当相对像素强度A/A₀为0.5～0.84时，相应的细胞存活率不超过89％±3％；当相对像素强度A/A₀为0.35～0.5时，细胞存活率不超过82％±3％；当相对像素强度A/A₀为0.13～0.35时，细胞存活率不超过71％±3％；当相对像素强度A/A₀为0.06～0.13时，细胞存活率不超过68％±2％；当相对像素强度A/A₀为不超过0.06时，细胞存活率不超过63％±1％。

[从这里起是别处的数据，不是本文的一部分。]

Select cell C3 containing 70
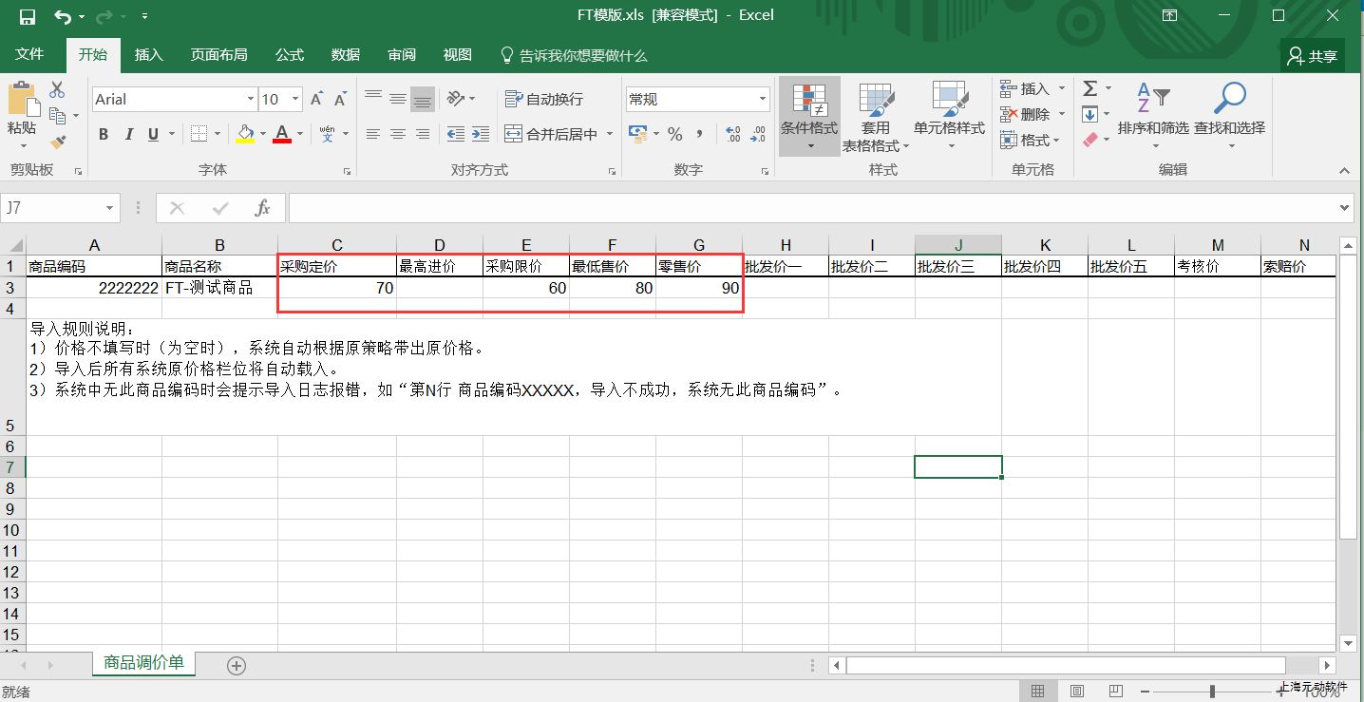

5.根据权利要求1所述的方法，其特征在于，所述呕吐毒素细胞毒性评估模型为：

当相对像素强度A/A₀为0.5～0.84时，相应的细胞凋亡率不低于5％±0.4％；当相对像素强度A/A₀为0.35～0.5时，细胞凋亡率不低于7％±0.8％；当相对像素强度A/A₀为0.13～0.35时，细胞凋亡率不低于10％±0.6％；当相对像素强度A/A₀为0.06～0.13时，细胞凋亡率不低于13％±0.8％；当相对像素强度A/A₀不超过0.06时，细胞凋亡率不低于22％±2.0％。

6.根据权利要求1所述的方法，其特征在于，所述呕吐毒素细胞毒性评估模型为：

利用相对像素强度与细胞存活率构建线性模型：y＝36.02x+61.69，其中，x为相对像素强度，y为细胞存活率；线性模型的R2＝0.9663，线性范围为0.06x1。

7.根据权利要求1所述的方法，其特征在于，所述呕吐毒素细胞毒性评估模型为：

利用相对像素强度与细胞凋亡率构建线性模型：y＝-11.834x+14.191，其中，x为相对像素强度，y为细胞凋亡率；线性模型的R²＝0.9456，线性范围为0.13x0.84。